NEW YORK (GenomeWeb) – FactBio, a developer of bioinformatics software to help pharmaceutical companies and academic research groups explore, manage, and share scientific data, opened for business this week.
The company, which was registered a year ago, is developing its first product, which it expects to launch by the second half of next year. The so-called Knowledge Sharing Platform, or Kusp, provides tools for integrating public and proprietary datasets, as well as for tracking information related to biological entities of interest, such as genes, pathways, proteins, and scientific papers, in so-called virtual BioBuckets. CEO James Malone told GenomeWeb this week that the company intends to beta-test the platform in the first quarter of 2016 with a number of unnamed early adopters that will be a mix of researchers from large pharma and academia.
When the system launches, customers will be able to track a limited number of biological entities in a set number of BioBuckets for free — the exact numbers are still being determined. To create additional buckets and host a larger number of entities, users will be required to pay a yet-to-be determined subscription fee — the company is mulling offering different price points for academia and industry. Also, FactBio plans to release an application programming interface for more compute-savvy users for which it plans to charge a subscription fee.
FactBio developed Kusp in response to a perceived need among life sciences researchers for tools to effectively combine public and private datasets, as well as to link siloed information internally, Malone told GenomeWeb. "I have worked with quite a few different groups, who bring in public data themselves into an internal system to some bespoke pipeline that they've built and ... there's a legacy software core, and costs attached to maintaining that, and they all do this in lots of different ways," he said. Furthermore, different data types might require different pipelines, so labs have to install various types of software to support their research projects.
This scenario might be repeated in different labs operating within a single company, resulting in increased costs and lost opportunities for collaborative research. "It's quite possible one lab is working on something that's relevant to another lab in the same organization [and] they just don't know," Malone said. "This is something that really is a [missed] opportunity, one that may get worse as data becomes cheaper to produce."
Kusp offers a potential solution to these issues by providing not just a forum for combining internally generated datasets with external data contained in databases such as Ensembl, Entrez, and PubMed, but also by enabling users to capture valuable information around their datasets that provide needed context and meaning. Specifically, the system semantically connects biological entities into large networks that help to elucidate the connections between things like genes and pathways, for example. Moreover, it lets researchers make statements about their datasets in a computationally formal way that are captured as metadata within the platform. For example, they could note that the activity of a given gene regulates or knocks out a second gene.
All of this information is stored in so-called BioBuckets, which are essentially private repositories where users can hold information related to specific investigations or projects. For example, a researcher could create one to hold a list of genes, or a list of diseases of interest. Datasets placed in these buckets are automatically linked to pertinent information from the broader pool of public data that the Kusp platform has access to. These links are automatically updated as new information becomes available in the public domain. Users have the option to keep their buckets private or to open them up to collaborators.
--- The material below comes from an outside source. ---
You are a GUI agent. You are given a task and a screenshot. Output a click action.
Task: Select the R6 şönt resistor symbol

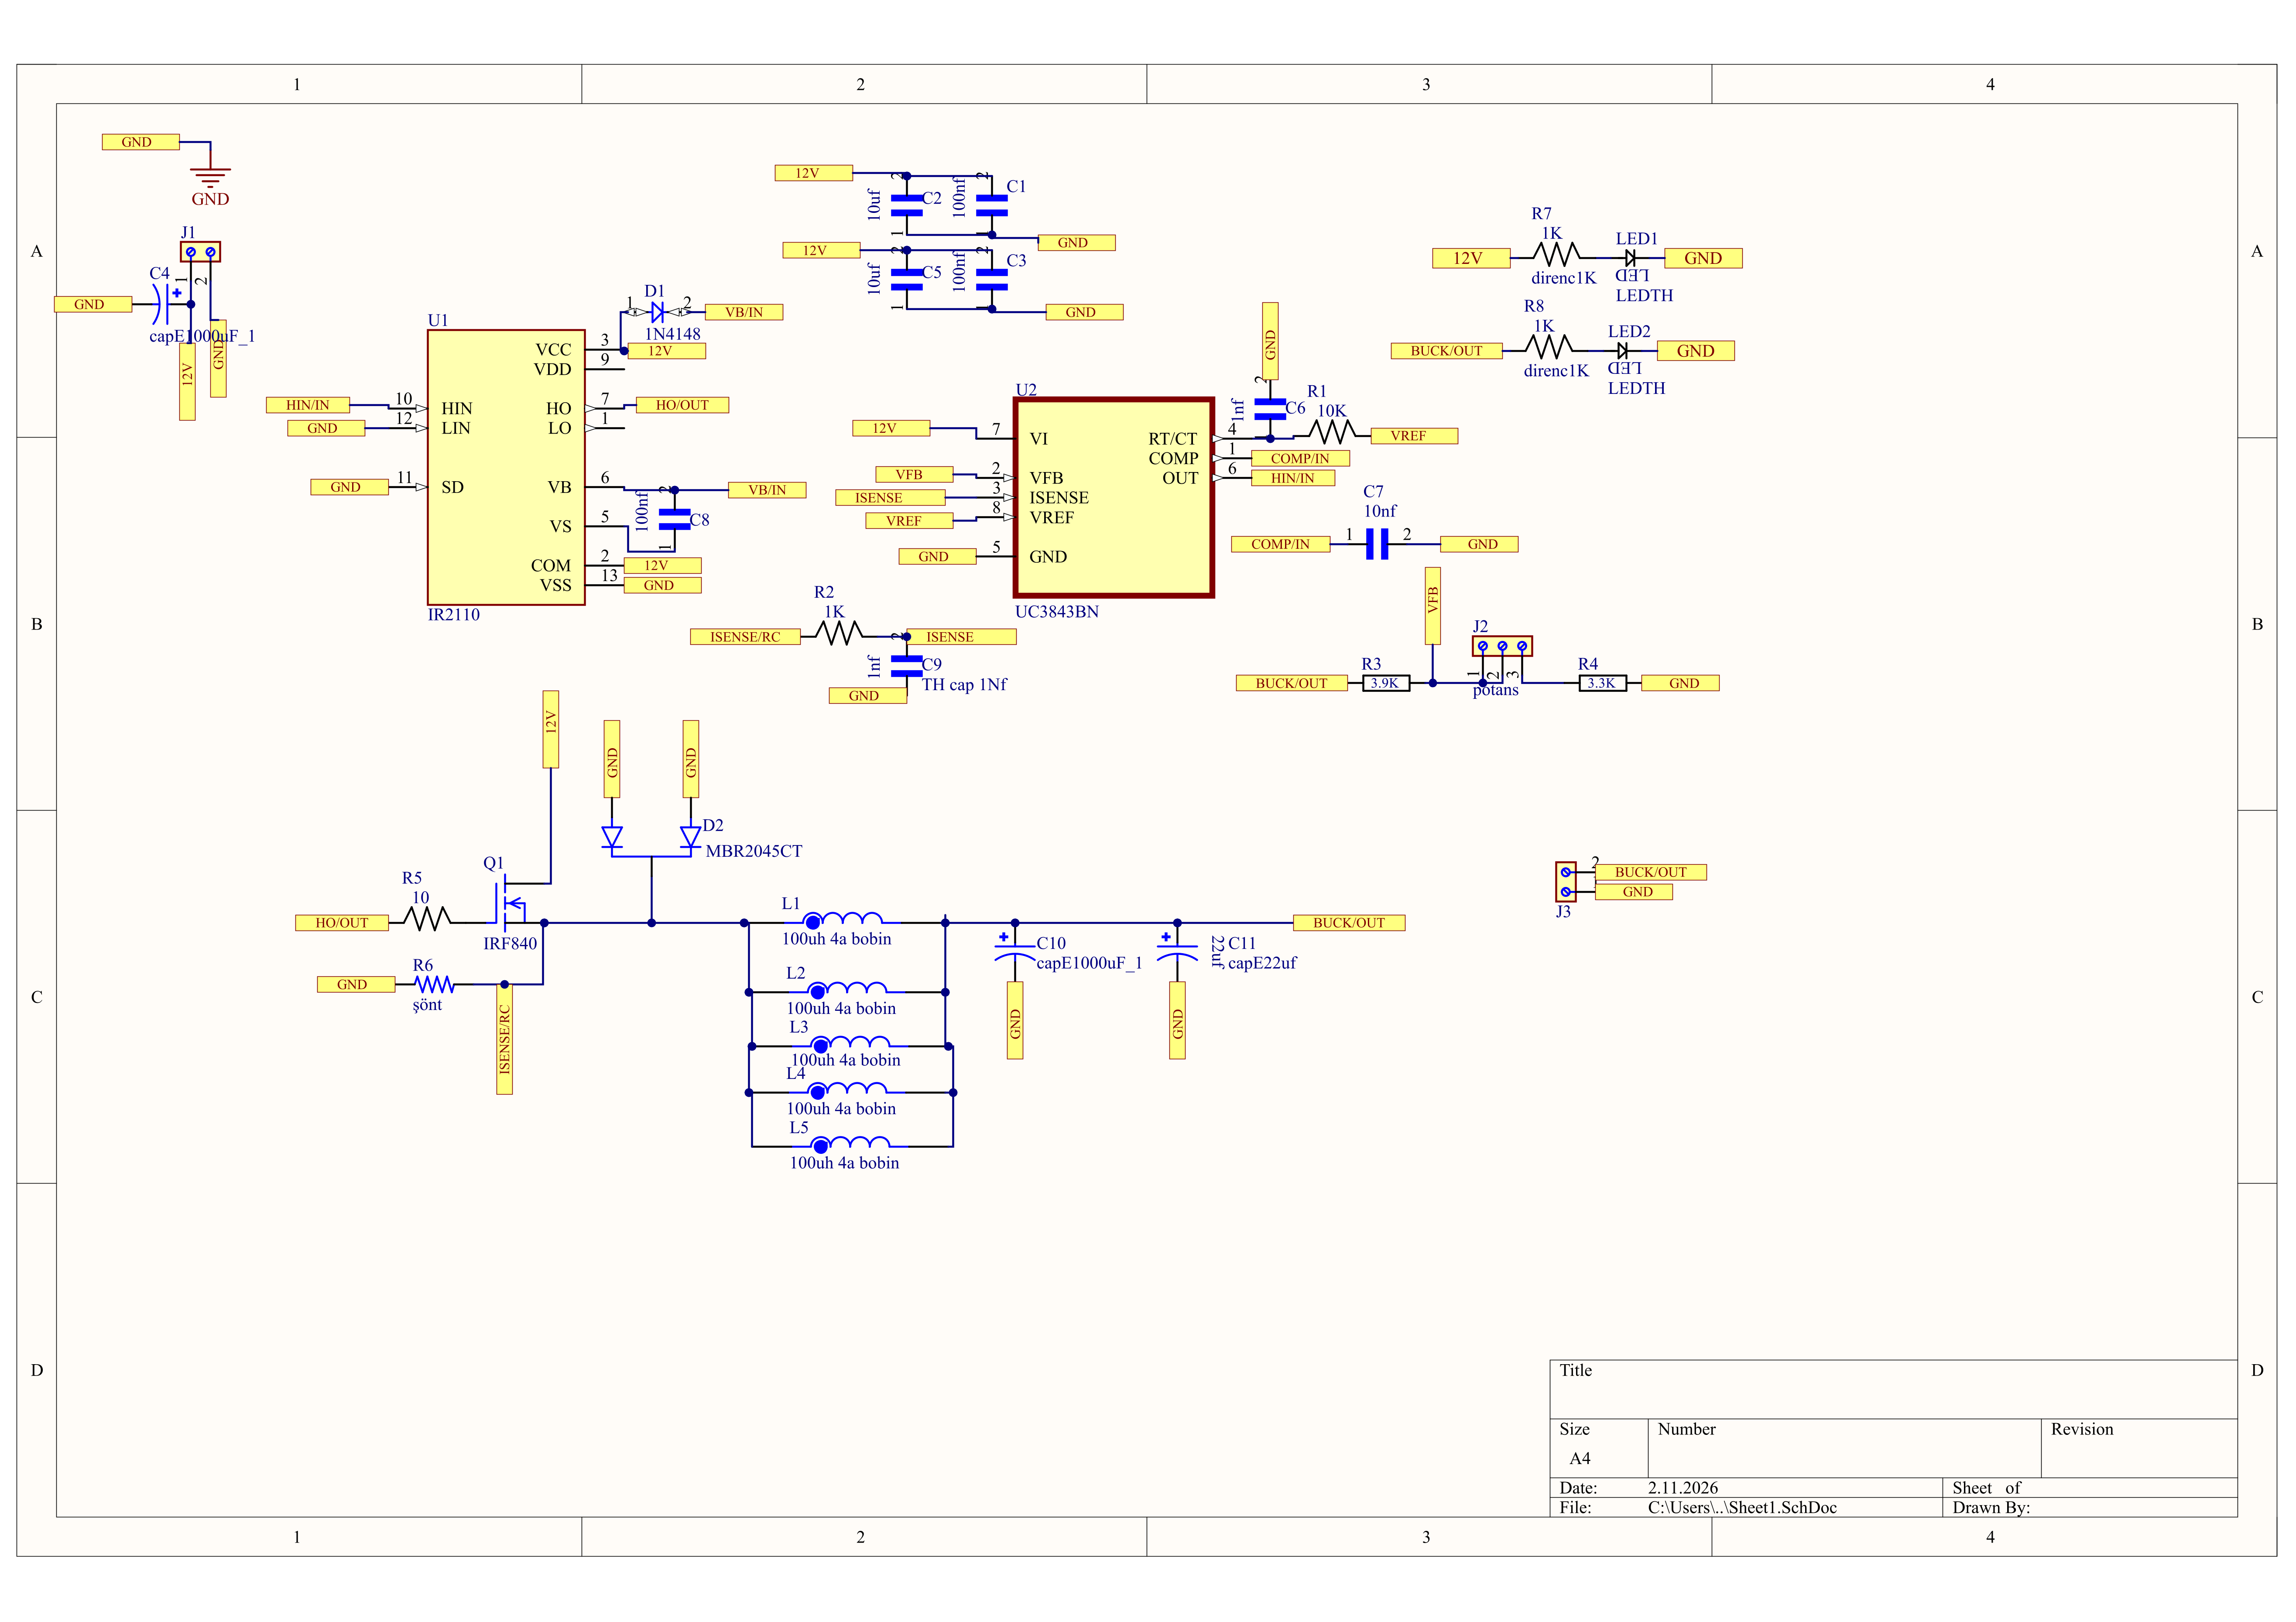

For now, the platform is limited to human data only, but the company plans to expand it to include data from model organisms, Malone said. "We are not focusing on a specific disease at the moment, we are just trying to essentially integrate as much of the type of data that people want for now," he said. The ontologies used to describe data in the system cover a wider range of diseases, although some ailments, for example cancers and autoimmune disease, by virtue of what is available about them in the public domain, have much richer vocabularies than others. Other plans include adding manual curation capabilities, so that users can cross-check the automatic links between their data and existing information, correct mistakes, and feed their edits back into the system, he said.
In addition to Kusp, FactBio has plans to develop a range of other bioinformatics products. Among them is software that will be integrated with laboratory information management systems to capture data close to the data generation source, such as sequencers and other kinds of laboratory instruments. At issue here are the varying formats, vocabularies, and ontologies that are used to describe data after it has been generated, which make it difficult to use, Malone explained. "[When] we look at databases that have been around for ten years ... you have to try and pick them apart and work out what [the] headers in this column mean in this database that came off some LIMS four years ago.'"
Applying consistent vocabularies and ontologies to the data early in the experimental process could ameliorate this challenge and simplify the task of adding new datasets as needed. "It's about making sure that everything that comes out of the LIMS system is fully described, fully annotated in this kind of semantic way," Malone said. He added that FactBio will likely offer this product as a separate software from Kusp but that both products would be integrated.
Besides providing its software, FactBio also offers consulting services, developing bespoke solutions based on its technology to help clients integrate their in house data, Malone said. Prices vary depending on the customer and the size of the project.
The company also plans to offer bioinformatics training events, starting with one in March 2016 in London that will focus on ontology development and deploying semantics in search and querying, he said. A second event, focused on data integration using graph structures, is scheduled for the summer.